The paper provides the first numerical evidence and mechanistic explanation for wake symmetry restoration in viscoelastic flows around various blunt bodies.

Findings

High elastic stress regions form in front of blunt bodies at high Weissenberg numbers.

These regions act as shields, restoring flow symmetry behind the bodies.

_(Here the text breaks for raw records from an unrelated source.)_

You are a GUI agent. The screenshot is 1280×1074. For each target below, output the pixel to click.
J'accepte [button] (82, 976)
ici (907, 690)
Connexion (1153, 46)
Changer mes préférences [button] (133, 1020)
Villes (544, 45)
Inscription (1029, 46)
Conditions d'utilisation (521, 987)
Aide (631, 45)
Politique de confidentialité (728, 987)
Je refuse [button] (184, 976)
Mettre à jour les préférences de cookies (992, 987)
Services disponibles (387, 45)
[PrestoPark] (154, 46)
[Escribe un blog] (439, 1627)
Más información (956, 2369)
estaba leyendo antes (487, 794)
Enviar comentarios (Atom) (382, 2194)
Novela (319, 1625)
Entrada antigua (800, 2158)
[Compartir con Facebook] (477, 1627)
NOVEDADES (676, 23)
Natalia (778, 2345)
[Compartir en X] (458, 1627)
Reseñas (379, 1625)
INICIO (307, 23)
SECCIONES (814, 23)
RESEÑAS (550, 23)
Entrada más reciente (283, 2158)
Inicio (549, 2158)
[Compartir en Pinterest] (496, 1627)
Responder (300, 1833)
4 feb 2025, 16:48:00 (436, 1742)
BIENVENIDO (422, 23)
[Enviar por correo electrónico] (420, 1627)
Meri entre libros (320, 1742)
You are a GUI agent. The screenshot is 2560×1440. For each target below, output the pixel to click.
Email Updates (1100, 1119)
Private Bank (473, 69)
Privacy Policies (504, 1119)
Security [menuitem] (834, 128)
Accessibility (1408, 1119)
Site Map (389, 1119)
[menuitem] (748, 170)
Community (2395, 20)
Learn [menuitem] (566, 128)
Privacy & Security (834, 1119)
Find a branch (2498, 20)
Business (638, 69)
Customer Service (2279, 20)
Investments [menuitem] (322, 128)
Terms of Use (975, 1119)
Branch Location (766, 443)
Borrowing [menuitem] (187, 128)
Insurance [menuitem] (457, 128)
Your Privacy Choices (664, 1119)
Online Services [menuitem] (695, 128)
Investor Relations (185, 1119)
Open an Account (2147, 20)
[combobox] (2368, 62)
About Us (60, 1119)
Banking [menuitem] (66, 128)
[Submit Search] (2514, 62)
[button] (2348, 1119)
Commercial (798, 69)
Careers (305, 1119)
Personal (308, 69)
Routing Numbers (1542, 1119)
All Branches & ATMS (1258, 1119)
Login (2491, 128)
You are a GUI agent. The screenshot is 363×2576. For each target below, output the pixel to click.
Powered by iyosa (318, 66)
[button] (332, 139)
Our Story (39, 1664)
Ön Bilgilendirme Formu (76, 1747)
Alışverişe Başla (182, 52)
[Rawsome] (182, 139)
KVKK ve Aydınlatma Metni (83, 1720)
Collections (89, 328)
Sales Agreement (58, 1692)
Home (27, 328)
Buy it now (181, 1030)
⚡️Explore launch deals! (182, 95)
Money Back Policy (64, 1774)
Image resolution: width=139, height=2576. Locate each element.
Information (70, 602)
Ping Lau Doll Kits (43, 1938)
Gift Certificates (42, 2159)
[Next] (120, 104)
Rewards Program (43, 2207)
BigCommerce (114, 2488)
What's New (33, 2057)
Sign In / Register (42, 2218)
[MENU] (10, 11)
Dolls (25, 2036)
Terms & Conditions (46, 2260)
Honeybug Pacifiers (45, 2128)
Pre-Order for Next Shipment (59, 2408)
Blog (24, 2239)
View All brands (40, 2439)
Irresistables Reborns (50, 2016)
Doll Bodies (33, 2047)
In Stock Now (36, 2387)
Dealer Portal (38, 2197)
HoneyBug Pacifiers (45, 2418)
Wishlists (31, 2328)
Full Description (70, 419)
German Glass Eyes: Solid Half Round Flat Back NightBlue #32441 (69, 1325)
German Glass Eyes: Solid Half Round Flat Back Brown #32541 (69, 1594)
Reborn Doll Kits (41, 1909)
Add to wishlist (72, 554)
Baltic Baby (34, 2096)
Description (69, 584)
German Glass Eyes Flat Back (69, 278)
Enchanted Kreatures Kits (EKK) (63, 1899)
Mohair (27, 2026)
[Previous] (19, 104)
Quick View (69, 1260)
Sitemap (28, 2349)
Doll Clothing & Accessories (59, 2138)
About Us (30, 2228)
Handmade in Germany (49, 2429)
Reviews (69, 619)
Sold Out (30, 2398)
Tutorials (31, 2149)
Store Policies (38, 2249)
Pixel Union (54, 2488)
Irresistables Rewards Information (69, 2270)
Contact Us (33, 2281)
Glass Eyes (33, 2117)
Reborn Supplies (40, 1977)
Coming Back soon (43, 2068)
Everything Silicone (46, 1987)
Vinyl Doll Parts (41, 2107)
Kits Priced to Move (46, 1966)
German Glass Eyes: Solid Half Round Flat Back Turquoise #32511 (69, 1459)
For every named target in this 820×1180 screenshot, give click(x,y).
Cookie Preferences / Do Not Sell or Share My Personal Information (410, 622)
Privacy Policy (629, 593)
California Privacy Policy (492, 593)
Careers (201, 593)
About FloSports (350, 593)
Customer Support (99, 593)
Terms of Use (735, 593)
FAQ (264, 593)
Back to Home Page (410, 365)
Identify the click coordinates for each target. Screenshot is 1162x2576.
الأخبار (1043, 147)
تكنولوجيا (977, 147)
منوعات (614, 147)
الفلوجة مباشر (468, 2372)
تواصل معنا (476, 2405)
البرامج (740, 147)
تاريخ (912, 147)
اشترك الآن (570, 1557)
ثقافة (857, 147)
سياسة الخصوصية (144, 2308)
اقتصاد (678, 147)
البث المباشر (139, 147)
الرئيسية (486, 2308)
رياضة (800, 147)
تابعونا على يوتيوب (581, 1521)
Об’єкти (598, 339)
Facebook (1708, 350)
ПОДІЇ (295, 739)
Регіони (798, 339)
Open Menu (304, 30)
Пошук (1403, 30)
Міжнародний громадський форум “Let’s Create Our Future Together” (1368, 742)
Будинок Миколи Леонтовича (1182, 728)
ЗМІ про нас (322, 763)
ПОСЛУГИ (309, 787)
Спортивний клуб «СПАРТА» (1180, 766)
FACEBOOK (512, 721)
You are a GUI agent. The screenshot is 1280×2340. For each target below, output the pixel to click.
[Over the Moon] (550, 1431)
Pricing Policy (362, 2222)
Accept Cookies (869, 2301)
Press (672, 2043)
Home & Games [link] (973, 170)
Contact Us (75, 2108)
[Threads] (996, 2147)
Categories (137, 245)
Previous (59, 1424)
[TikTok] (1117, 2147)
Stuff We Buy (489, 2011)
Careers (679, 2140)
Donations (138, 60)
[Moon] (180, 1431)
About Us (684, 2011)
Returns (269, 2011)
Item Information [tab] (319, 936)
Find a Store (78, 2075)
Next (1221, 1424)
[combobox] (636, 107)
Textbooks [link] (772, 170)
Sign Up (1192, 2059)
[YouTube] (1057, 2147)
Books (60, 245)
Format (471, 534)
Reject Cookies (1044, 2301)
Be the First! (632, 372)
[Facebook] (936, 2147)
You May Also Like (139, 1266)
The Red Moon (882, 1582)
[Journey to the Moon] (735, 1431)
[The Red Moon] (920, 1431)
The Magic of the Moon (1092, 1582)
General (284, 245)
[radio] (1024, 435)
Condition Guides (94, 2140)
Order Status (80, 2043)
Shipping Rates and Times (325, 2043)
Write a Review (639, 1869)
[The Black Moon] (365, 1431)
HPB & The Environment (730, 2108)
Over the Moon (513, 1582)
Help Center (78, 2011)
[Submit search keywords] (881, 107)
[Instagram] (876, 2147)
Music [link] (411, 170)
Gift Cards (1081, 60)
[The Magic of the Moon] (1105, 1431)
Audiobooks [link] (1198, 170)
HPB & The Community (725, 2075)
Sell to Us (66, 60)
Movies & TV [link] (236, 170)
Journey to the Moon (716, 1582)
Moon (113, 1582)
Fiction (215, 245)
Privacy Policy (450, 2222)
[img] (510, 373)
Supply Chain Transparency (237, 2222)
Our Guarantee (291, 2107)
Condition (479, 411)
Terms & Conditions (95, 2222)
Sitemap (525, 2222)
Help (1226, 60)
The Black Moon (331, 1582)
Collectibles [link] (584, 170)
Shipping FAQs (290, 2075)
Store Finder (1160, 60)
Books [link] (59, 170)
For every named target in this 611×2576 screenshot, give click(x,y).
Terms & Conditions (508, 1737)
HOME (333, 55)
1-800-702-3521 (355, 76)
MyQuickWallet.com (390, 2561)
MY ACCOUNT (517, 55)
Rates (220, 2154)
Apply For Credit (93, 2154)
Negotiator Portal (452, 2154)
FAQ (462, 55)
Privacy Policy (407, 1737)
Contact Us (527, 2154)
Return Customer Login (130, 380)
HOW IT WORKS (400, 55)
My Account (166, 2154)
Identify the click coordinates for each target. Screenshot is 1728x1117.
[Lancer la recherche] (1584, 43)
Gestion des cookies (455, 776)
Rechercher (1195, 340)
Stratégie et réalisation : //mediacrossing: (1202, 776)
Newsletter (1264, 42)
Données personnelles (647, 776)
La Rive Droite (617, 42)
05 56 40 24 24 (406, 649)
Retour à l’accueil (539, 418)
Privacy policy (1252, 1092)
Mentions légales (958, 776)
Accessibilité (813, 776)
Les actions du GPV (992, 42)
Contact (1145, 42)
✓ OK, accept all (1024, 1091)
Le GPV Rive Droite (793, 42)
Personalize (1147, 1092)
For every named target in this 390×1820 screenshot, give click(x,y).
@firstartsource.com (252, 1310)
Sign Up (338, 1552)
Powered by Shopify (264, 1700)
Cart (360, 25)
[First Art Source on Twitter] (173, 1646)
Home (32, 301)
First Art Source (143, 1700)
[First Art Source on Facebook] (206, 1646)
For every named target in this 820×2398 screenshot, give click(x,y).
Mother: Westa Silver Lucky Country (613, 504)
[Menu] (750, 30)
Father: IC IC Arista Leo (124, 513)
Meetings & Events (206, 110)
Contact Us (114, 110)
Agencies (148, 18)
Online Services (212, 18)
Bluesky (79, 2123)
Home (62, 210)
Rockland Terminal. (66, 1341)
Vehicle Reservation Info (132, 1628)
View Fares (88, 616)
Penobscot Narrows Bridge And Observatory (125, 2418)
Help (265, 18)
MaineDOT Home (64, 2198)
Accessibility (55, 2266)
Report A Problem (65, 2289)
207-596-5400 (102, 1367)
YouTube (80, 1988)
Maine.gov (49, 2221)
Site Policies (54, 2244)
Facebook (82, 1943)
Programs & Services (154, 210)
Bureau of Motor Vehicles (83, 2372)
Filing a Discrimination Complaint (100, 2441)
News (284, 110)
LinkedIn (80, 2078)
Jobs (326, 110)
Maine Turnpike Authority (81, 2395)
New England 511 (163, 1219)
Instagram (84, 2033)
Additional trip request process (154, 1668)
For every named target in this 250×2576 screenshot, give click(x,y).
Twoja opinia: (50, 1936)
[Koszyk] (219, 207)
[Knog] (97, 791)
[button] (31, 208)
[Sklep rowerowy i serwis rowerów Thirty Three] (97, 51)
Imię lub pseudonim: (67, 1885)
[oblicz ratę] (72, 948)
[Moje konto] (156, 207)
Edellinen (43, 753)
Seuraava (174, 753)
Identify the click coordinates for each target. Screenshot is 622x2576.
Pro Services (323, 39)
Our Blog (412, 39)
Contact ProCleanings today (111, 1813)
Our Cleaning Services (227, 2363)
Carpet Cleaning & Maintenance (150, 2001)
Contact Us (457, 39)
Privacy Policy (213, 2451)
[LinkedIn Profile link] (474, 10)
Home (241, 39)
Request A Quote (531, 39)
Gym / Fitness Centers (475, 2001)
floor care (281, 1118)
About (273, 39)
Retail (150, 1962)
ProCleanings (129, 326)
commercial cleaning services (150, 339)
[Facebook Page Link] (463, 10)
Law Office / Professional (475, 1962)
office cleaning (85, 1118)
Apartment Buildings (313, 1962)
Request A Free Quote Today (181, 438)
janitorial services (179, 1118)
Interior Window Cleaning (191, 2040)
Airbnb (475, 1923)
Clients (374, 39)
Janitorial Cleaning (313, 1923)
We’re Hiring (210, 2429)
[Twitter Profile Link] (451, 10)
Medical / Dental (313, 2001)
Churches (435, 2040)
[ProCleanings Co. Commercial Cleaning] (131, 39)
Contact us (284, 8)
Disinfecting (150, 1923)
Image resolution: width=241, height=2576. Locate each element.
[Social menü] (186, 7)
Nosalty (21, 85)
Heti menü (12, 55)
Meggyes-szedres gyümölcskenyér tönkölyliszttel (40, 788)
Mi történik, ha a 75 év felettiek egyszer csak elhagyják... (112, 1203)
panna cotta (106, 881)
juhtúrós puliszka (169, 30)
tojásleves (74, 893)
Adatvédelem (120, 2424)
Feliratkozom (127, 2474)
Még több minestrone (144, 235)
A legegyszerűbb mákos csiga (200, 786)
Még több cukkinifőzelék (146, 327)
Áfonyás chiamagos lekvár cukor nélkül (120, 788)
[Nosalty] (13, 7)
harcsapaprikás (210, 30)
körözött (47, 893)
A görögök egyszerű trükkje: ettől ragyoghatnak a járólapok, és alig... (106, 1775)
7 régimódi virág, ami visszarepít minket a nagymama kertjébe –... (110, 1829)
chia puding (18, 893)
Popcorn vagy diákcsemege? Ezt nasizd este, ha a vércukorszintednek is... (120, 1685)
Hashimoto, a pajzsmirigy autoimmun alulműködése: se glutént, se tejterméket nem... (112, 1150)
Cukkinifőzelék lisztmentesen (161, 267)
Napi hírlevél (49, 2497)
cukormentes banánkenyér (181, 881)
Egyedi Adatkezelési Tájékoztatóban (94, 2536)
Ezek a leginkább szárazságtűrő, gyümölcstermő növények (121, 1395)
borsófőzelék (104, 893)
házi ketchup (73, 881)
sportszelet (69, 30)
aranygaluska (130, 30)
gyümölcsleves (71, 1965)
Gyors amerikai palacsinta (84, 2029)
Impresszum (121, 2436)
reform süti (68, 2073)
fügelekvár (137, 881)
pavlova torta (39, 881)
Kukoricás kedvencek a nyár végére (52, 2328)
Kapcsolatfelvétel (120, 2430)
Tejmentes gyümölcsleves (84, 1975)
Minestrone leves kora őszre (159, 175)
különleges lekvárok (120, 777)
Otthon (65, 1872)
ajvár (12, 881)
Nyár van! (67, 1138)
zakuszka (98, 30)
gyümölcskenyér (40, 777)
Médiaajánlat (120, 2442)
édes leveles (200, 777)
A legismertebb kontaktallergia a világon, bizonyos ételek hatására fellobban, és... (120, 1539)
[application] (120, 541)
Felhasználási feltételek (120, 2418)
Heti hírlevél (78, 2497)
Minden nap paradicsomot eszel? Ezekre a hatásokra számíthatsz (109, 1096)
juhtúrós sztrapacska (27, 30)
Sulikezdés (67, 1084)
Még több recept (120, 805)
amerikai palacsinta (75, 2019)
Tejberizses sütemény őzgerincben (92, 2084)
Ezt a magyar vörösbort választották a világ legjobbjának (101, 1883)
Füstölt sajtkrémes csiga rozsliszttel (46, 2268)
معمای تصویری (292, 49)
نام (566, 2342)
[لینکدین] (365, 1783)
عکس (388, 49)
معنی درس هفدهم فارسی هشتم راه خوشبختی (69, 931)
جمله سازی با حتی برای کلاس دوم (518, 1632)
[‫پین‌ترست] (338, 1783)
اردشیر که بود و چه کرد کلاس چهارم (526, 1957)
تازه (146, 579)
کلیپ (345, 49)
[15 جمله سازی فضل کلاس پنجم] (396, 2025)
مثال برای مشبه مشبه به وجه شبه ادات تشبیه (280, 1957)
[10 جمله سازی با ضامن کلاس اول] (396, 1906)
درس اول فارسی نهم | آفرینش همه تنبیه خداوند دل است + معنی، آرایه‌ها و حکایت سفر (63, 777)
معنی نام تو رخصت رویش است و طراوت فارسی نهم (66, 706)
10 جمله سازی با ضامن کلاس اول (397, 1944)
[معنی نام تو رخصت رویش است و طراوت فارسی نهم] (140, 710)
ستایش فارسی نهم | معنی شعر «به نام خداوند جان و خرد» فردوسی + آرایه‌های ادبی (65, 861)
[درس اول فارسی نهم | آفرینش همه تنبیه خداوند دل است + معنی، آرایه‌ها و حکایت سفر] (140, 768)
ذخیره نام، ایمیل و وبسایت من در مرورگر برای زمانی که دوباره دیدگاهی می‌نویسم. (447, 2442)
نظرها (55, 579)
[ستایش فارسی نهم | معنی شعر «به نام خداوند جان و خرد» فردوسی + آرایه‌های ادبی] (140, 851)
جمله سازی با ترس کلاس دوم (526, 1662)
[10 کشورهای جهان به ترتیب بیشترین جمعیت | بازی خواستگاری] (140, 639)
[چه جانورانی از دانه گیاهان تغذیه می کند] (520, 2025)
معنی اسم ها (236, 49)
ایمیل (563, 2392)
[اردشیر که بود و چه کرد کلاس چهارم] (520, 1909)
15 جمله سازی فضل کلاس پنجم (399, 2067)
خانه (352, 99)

Viscoelasticity weakens flow asymmetry in multiple configurations.

Abstract

Viscoelasticity weakens the asymmetry of laminar shedding flow behind a blunt body in a free domain. In the present study, this finding is confirmed by four unsteady viscoelastic flows with asymmetric flow configuration, i.e., flow over an inclined flat plate with various angles of incidence, flow over a rotating circular cylinder, flow over a circular cylinder with asymmetric slip boundary distribution, and flow over an inclined row of eight equally closely spaced circular cylinders (which can be considered as a single large blunt body) through direct numerical simulation combined with the Peterlin approximation of the finitely extensible nonlinear elastic (FENE-P) model. At high Weissenberg number, an arc shape region with high elastic stress, which is similar to shock wave, forms in the frontal area of the blunt body. This region acts as a stationary shield to separate the flow into different regions. Thus, the free stream resembles to pass this shield instead of the original blunt body. As this shield has symmetric feature, the wake flow restores symmetry.